Social media is quickly becoming the begin-all and end-all of companies. In a brand race to join the social craze that attracts customers like flies, social networks are the selling platforms of today.
Twitter is one such network. But there’s one problem: it just keeps getting hacked.
June 2009 saw 33 Twitter accounts hacked due to faulty admin tools. In July 2011, the Fox News account, followed by millions of people, tweeted that president Barrack Obama had been assassinated. That same month, PayPal’s UK Twitter feed found its profile picture changed into that of a pile of excrement. Two months later, the NBC news account told the world that a plane had crashed into the ground zero area of Manhatten.
Twitter’s own system had been attacked in January this year, and the hackers gained immediate access to usernames and passwords. This resulted in the accounts of 250,000 users being compromised.
A more recent barrage of cyber-attacks had Burger King sold, TopGear’s presenter Jeremy Clarkson selling weight-loss tablets and Jeep advertising rival cars.
On Monday, Burger King found its Twitter profile picture evolved into the familiar golden arches of its hamburger rival, McDonalds.
“We just got sold to McDonalds! Look for McDonalds in a hood near you!” was the post that started it all. In what could perhaps be the company’s tweet peak, a mix of racial slurs and references to drugs had been re-tweeted to the account several times. Posted links included the images of unhygienic kitchens and a man injecting himself with a syringe.
But what impact did the hack have on Burger King’s Twitter account? According to Synthesio, a social media monitoring and analysis software company, 450,000 tweets were linked to the hacker, with the peak of conversation taking place at 14:00 with 160,000 tweets in one hour.
Burger King had gained 30,000 extra followers in one day and a 300 per cent increase in conversation.
The very next day, it was Jeep’s turn to have the cyber-fangs of hackers sink into its twitter account.
Why keep using Twitter?
It’s just too valuable – companies can’t afford to ignore Twitter.
Social networks have proven to be a gold mine in potential customers, a reason why businesses seem reluctant to leave Twitter.
However, Mike Santoro, president of Walker Sands social media firm, says that “for now, Twitter represents more reward than risk.”
Showing how serious they are about handling the hacking issue, Twitter has recently posted job listings for security personnel, which includes engineers to work on a basic security tool known as two-factor authentication. It’s no wonder they’ve started increasing the sites security, but it’s a bit surprising that they are only doing it now.
Apart from the introduction of two-factor authentication to the platform, how will they keep our accounts safe?

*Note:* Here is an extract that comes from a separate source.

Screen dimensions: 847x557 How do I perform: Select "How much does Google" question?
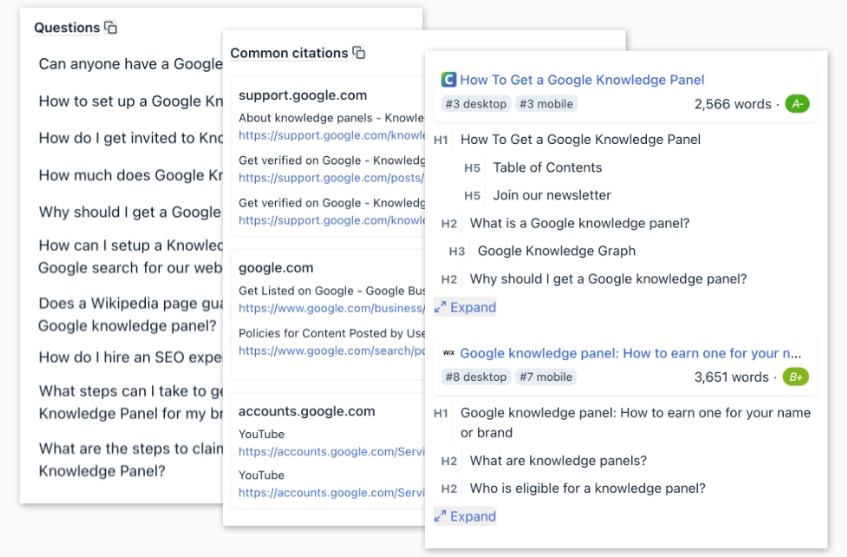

They don’t, we do. Experts, and Twitter themselves, are posting around the web the need for stronger passwords. We seem to follow, more often than not, poor password practices; using the same password in multiple places and choosing far too obvious words.
In 2010, in fact, Twitter banned 370 passwords for being too obvious. Did we learn to strengthen our passwords? No. So, what was included in the password no-no list?
“000000”,”123456″, “aaaaaa”, “password”, “helpme”, “twitter”, “whatever”, “zzzzzz”, “monkey” and the list goes on. Since 2011, Twitter had a list of 401 passwords that they didn’t allow members to use. Prior to being banned, “123456” was the most commonly used password on Twitter.
And people wonder why their accounts get hacked? In essence, we make our accounts easy to hack. So, here are a few things you think about incorporating into your password; using at least ten characters, both upper and lower case letters and try to include a number or symbol.